Stalins Donbass-Industrialisierung nur ein Mythos. Noch immer hält sich der sowjetische Mythos, wonach das ostukrainische Industrierevier Donbass erst unter Stalin aufgebaut wurde. Eine Ausstellung in Kiew zeigt nun, wer in Wirklichkeit dort zuerst investierte. Im Ukraine Crisis Media Center ist am Donnerstag (10.3.) die  Ausstellung “Ausländische Investitionen in der Ukraine – Die Entwicklung der östlichen Landesteile Ende des 19. und Anfang des 20. Jahrhunderts” eröffnet worden. Mit der Ausstellung soll vor allem der Mythos zerstört werden, die Sowjetunion habe die Industrie in der ukrainischen Donbass-Region aufgebaut. Die heutigen ukrainischen Gebiete Donezk, Luhansk, Saporischschja und Dnipropetrowsk entwickelten sich dank Investitionen aus Belgien, Frankreich, England, der Schweiz, den Niederlanden und Deutschland Ende des 19. Jahrhunderts. Das damals neue Industrierevier Donbass hätten in Wirklichkeit Europäer aufgebaut.

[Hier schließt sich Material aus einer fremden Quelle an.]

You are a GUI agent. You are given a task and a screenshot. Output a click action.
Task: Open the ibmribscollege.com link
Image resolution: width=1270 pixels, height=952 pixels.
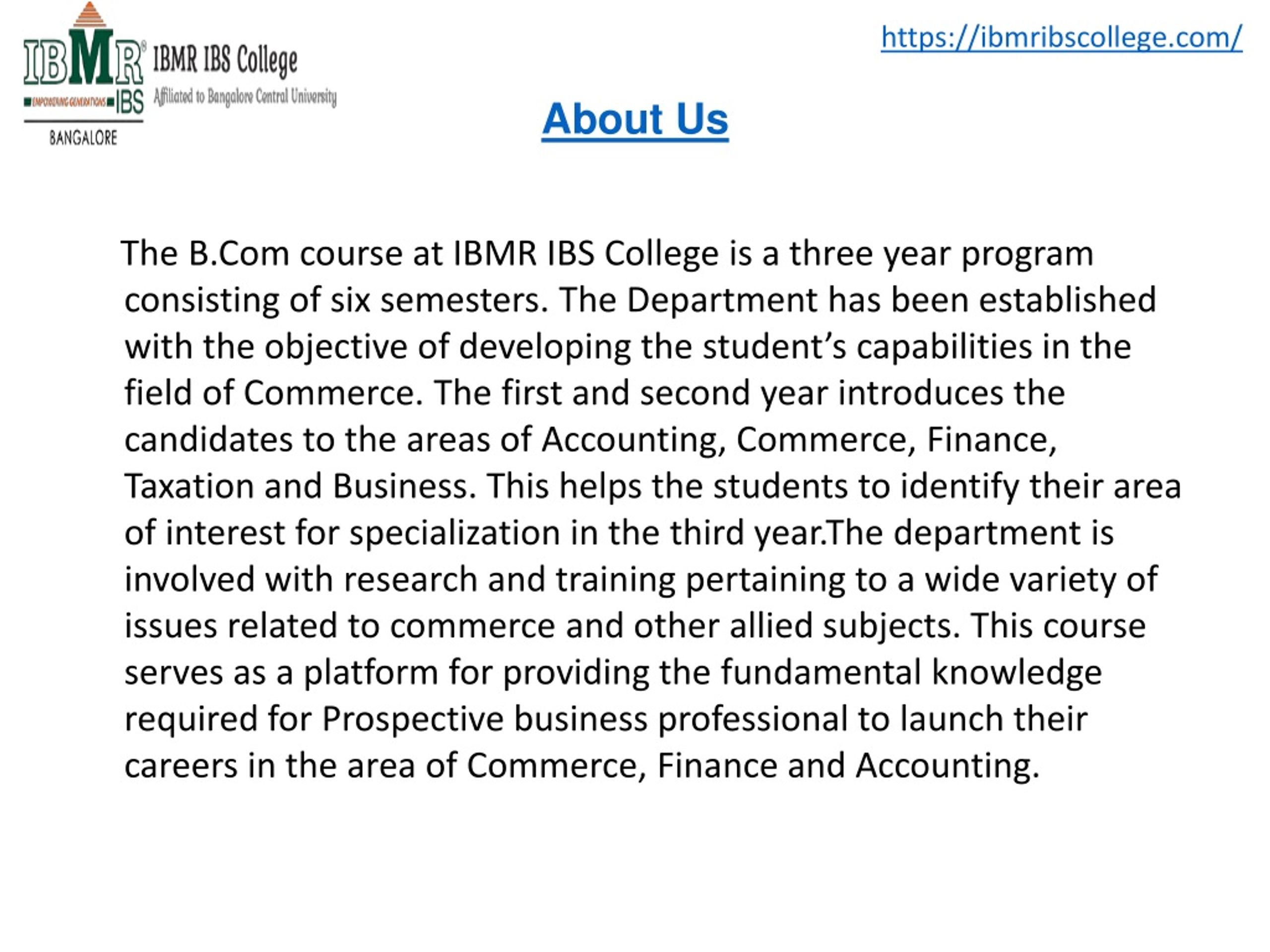click(1061, 38)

„Ich möchte, dass die Europäer den Maidan verstehen“, französischer Dokumentarfilmer. In der vergangenen Woche sind in Kiew die Filme „Ukrainische Tagebücher“ und „Sascha Ch. – Flügel auf dem Maidan“ des französischen Dokumentarfilmers Emmanuel Graff vorgestellt worden. Der erste Film berichtet über das Leben der Ukrainer in Frankreich und der Schweiz, darüber, wie sie die Ereignisse auf dem Maidan miterlebt haben, sowie über die wenig bekannte Geschichte ukrainischer Gefangener in Frankreich während des Zweiten Weltkrieges. Der zweite Film „Sascha Ch. – Flügel auf dem Maidan“ erzählt die persönliche Geschichte von Sascha Chrapatschenko, eines Helden der Himmlischen Hundertschaft, der am 20. Februar 2014 auf dem Maidan erschossen wurde.